Honda XL350R
- Manufacturer: Honda
- Production: 1984–1985^{[clarification needed]}
- Engine: 340 cc (21 cu in), air-cooled, SOHC, 4-stroke, single-cylinder
- Bore / stroke: 84.0 mm × 61.3 mm (3.31 in × 2.41 in)
- Compression ratio: 9.5:1
- Top speed: 134 km/h (83 mph)
- Power: 22 kW (30 bhp) 7,500 rpm (claimed)
- Torque: 28.3 N⋅m (20.9 lb⋅ft) 6,500 rpm (claimed)
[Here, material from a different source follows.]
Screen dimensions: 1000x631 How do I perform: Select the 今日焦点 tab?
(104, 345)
- Transmission: Multi-plate, wet clutch, 6-speed, chain
- Suspension: Showa, Front: 39mm telescopic fork, 230 mm (9.1 in) travel, adjustable air pressure Rear: Single shock, 220 mm (8.6 in) travel, adjustable rebound, preload
- Brakes: Front single 240 mm (9.4 in) disc, Rear 110 mm (4.3 in) drum
- Tires: Yokohama, Front: 3.00×21 Rear: 4.60×17
- Rake, trail: 30.5°, 120 mm (4.7 in)
- Wheelbase: 1,410 mm (55.6 in)
- Dimensions: W: 800 mm (31.5 in)
- Seat height: 860 mm (33.9 in)
- Weight: 137 kg (301 lb) (wet)
- Fuel capacity: 11 L; 2.4 imp gal (2.9 US gal)
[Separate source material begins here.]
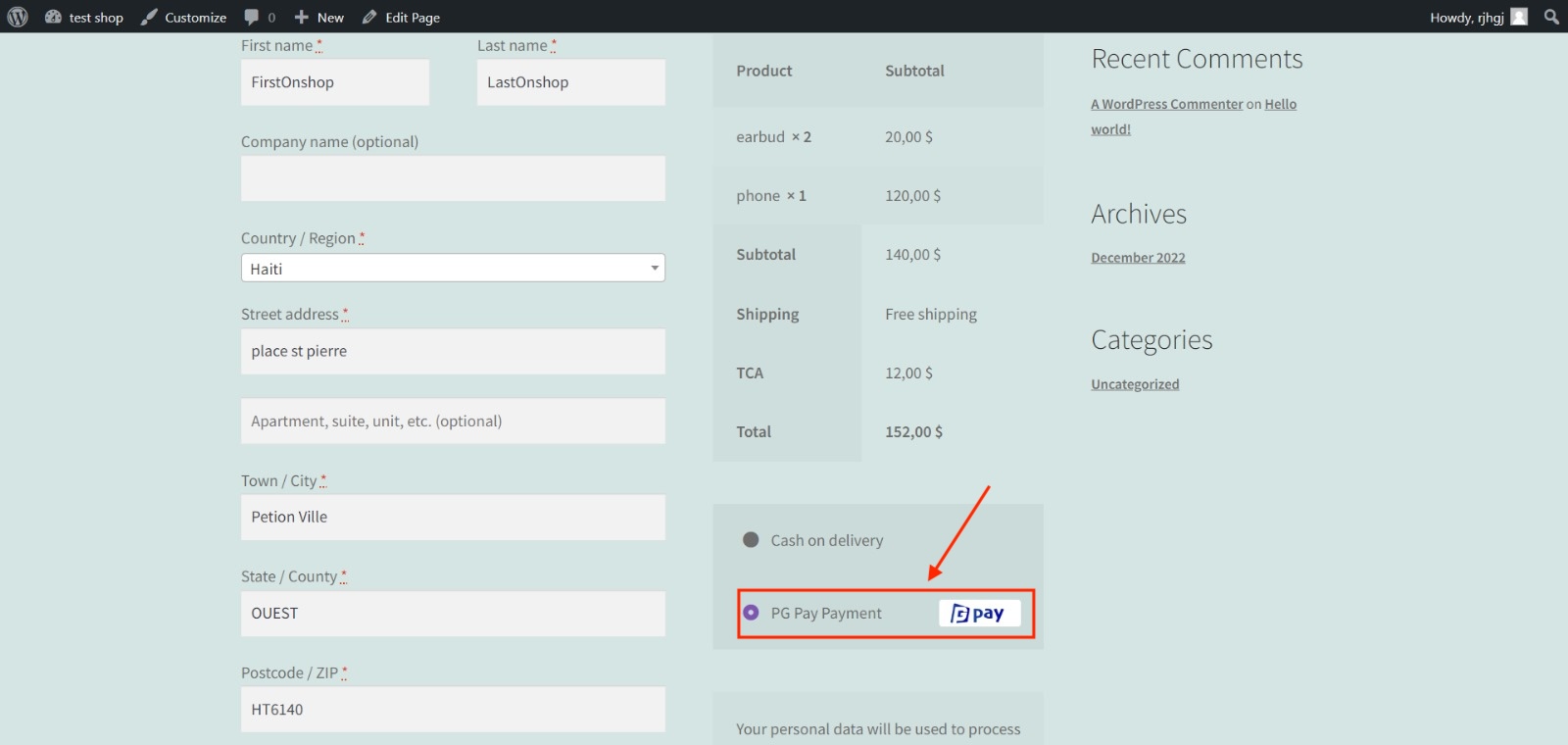Image resolution: width=1568 pixels, height=745 pixels.
Task: Open the comments bubble icon
Action: (252, 17)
- Fuel consumption: 4.9 L/100 km; 58 mpg_{‑imp} (48 mpg_{‑US})

= Honda XL350R =

The Honda XL350R is a dual-sport motorcycle made by Honda in 1984–1985. Both Cycle World and Cycle ranked it as one of the ten best motorcycles of 1985. Cycle World tested the 0 to 1/4 mi time at 15.42 seconds @ 81.52 mph, with a top speed of 83 mph, and the braking performance at 60 to 0 mph in 130 ft.

==Specifications==
The engine is an air cooled single cylinder, four-stroke with a displacement of 340.00 ccm (20.75 cubic inches) making 27.00 HP (19.7 kW)) @ 7500 RPM.
Its top speed is 134.0 km/h (83.3 mph).
It uses a 6-speed gearbox.
The front brakes are single disc and with rear drum brakes.